Massive Kritik am geplanten Gesetz zu den GKV-Finanzen
Der am 4. Juli 2022 öffentlich gewordene Entwurf des GKV-Finanzstabilisierungsgesetz wird von der KZBV als „Frontalangriff auf die Patientenversorgung“ kritisiert. Der Entwurf sieht für die kommenden zwei Jahre Regelungen vor, die faktisch einer drastischen Vergütungskürzung für die Zahnärzteschaft und einem Rückfall in die Zeit strikter Budgetierung gleichkommen, so die KZBV: „Damit gehen langfristige, erhebliche Folgen für die zahnärztliche Patientenversorgung einher.“
„Das ist ein Frontalangriff auf die zahnärztliche Versorgung“, so der Vorstandsvorsitzende der Kassenzahnärztlichen Bundesvereinigung (KZBV), Dr. Wolfgang Eßer, in einer Pressemeldung der KZBV vom 4. Juli 2022, und fordert den Bundesgesundheitsminister auf, die strikte Budgetierung wieder zu streichen. Die Budgetierung gefährde unter anderem die endlich durch die PAR-Richtlinie auf eine aktuelle wissenschafliche Basis gestellte zahnärztliche Behandlung von Patienten mit Parodontalerkrankungen. Von der vertragszahnärztlichen Versorgung gehe keine Gefahr für die Stabilität der GKV-Ausgaben aus, ihr Anteil an den Gesamtausgaben sei seit 2000 ständig von rund 9 Prozent auf zuletzt 6,25 Prozent gesunken. Die jetzt geplanten Eingriffe würden auch die Versorgungsstruktur treffen – jüngere Kolleginnen und Kollegen würden unter diesen Bedingungen unter Umständen auf die Niederlassung verzichten, ältere Praxisinhaberinnen und -inhaber ihre Praxis gegebenenfalls früher abgeben.

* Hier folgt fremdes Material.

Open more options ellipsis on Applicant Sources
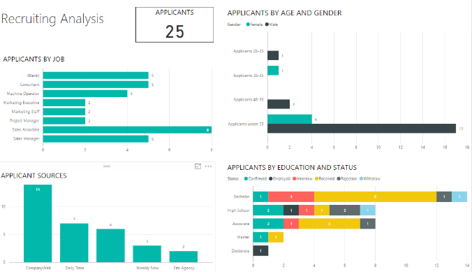 [x=208, y=166]
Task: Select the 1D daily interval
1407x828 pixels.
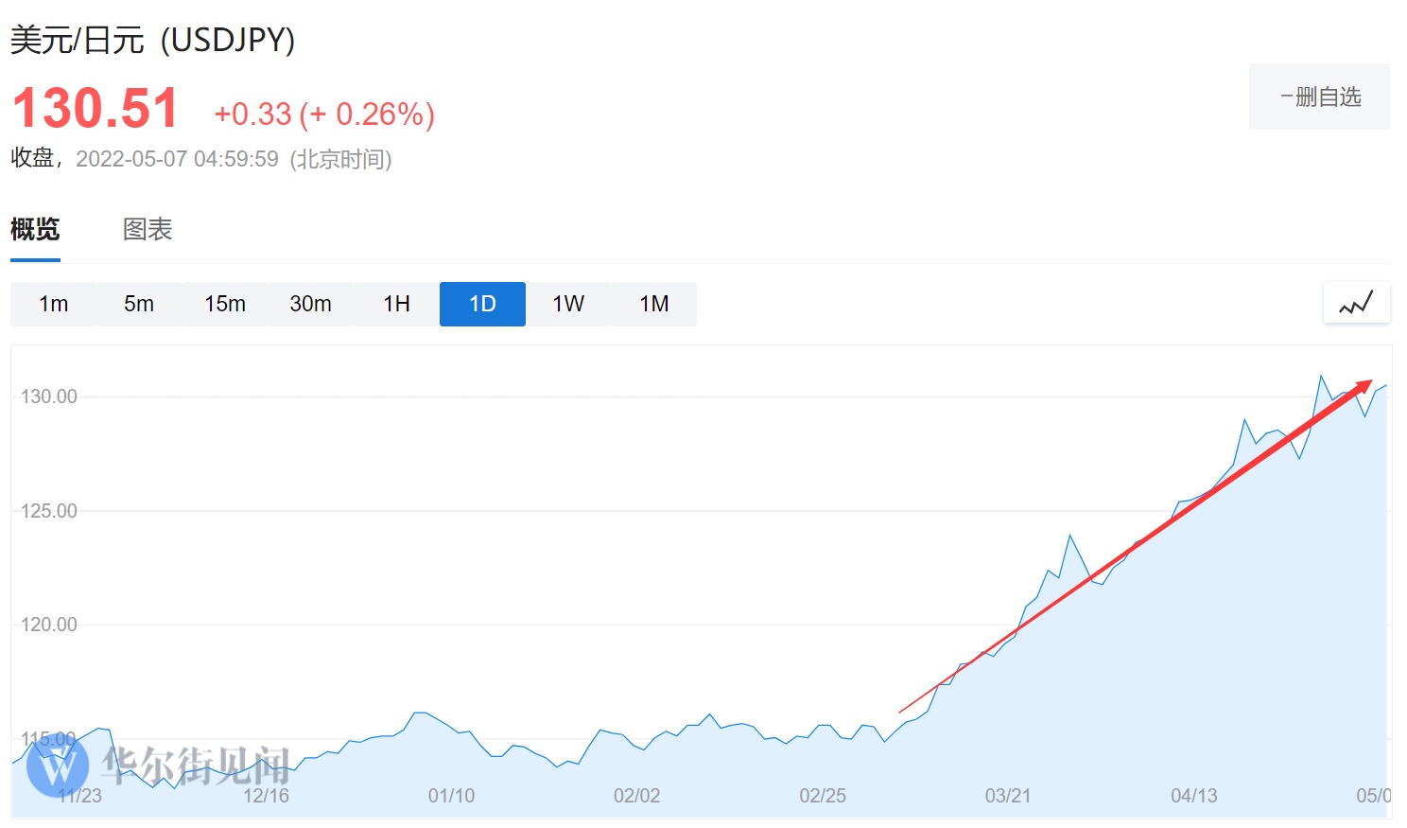Action: pyautogui.click(x=482, y=304)
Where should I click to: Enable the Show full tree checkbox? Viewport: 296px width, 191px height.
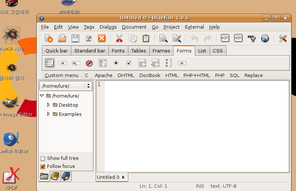coord(43,158)
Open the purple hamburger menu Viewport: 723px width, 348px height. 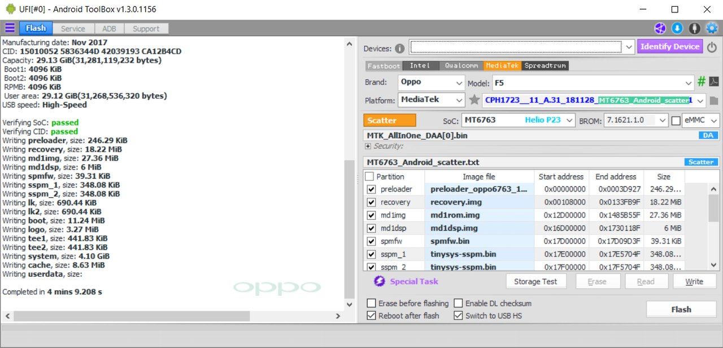(10, 28)
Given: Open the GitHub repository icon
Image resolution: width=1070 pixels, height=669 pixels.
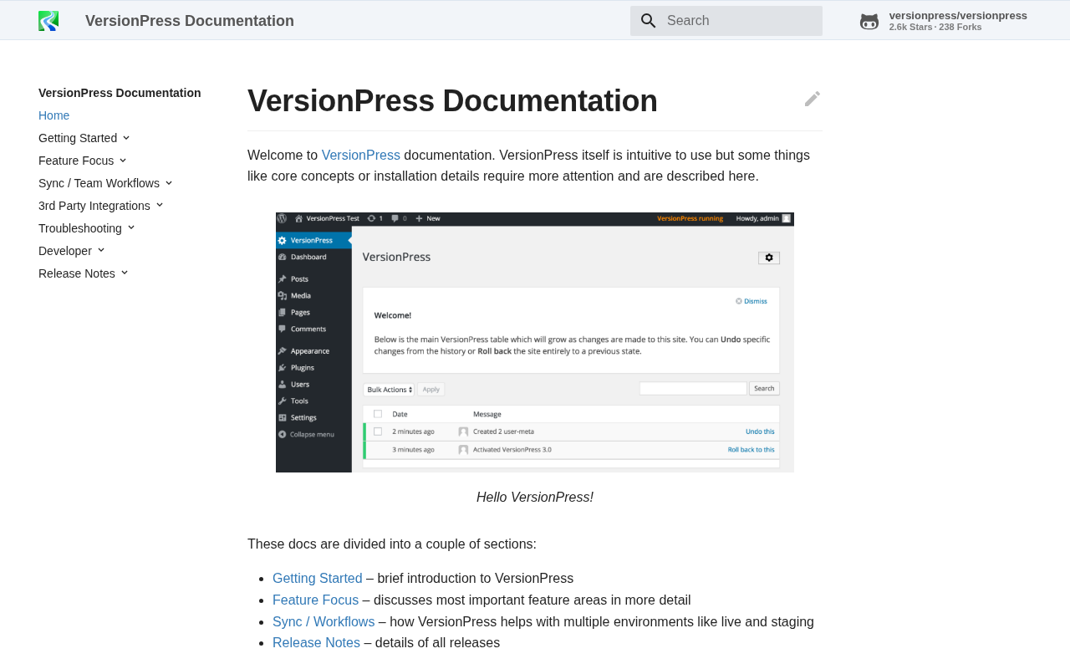Looking at the screenshot, I should 869,21.
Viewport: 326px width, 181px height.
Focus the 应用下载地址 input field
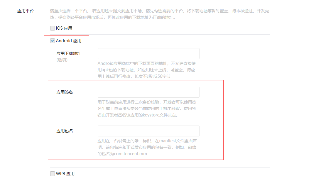click(148, 54)
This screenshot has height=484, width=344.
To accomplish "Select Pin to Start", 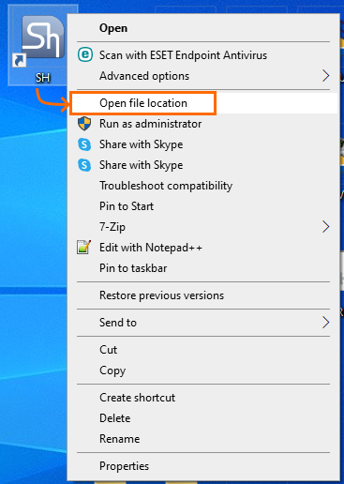I will pyautogui.click(x=127, y=206).
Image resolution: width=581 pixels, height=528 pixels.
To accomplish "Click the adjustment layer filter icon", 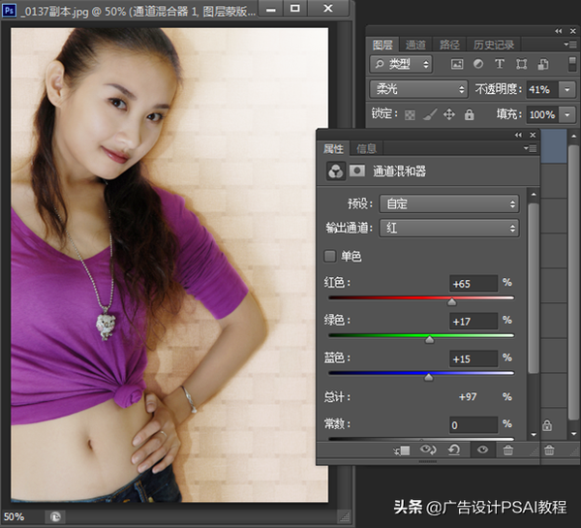I will point(479,64).
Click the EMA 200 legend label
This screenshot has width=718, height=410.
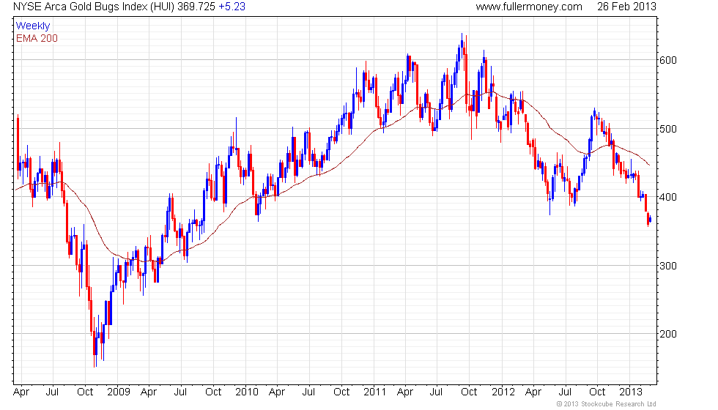click(37, 38)
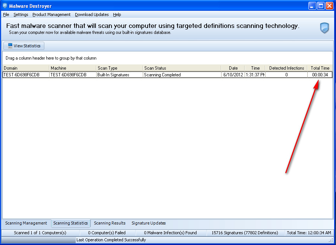Image resolution: width=336 pixels, height=245 pixels.
Task: Maximize the Malware Destroyer window
Action: click(321, 6)

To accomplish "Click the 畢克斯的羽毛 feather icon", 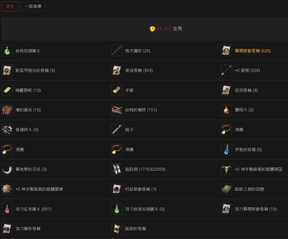I will point(7,169).
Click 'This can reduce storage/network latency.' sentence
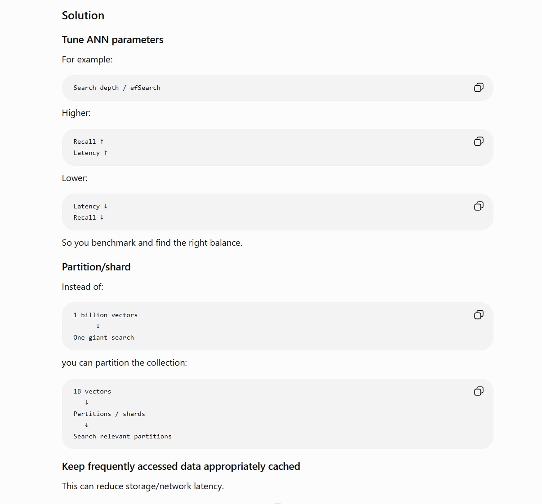 pyautogui.click(x=143, y=486)
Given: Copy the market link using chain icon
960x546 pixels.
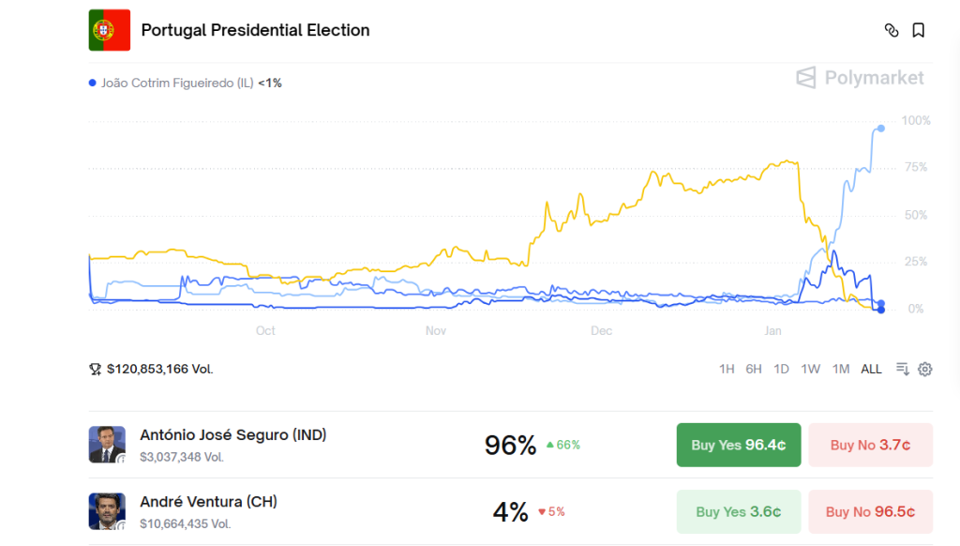Looking at the screenshot, I should click(x=892, y=30).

Die KZBV-VV in Dresden findet erstmals wieder vollständig in Präsenz statt, es wird zudem ein Livestream angeboten. Die politischen Anträge und weitere Dokumente werden in der Regel auf der Internetseite der KZBV eingestellt. Quintessence News wird berichten. (MM)
Aktualisiert am 4. Juli 2022 um 16.45 Uhr um die Inhalte der Pressemeldung der KZBV. -Red.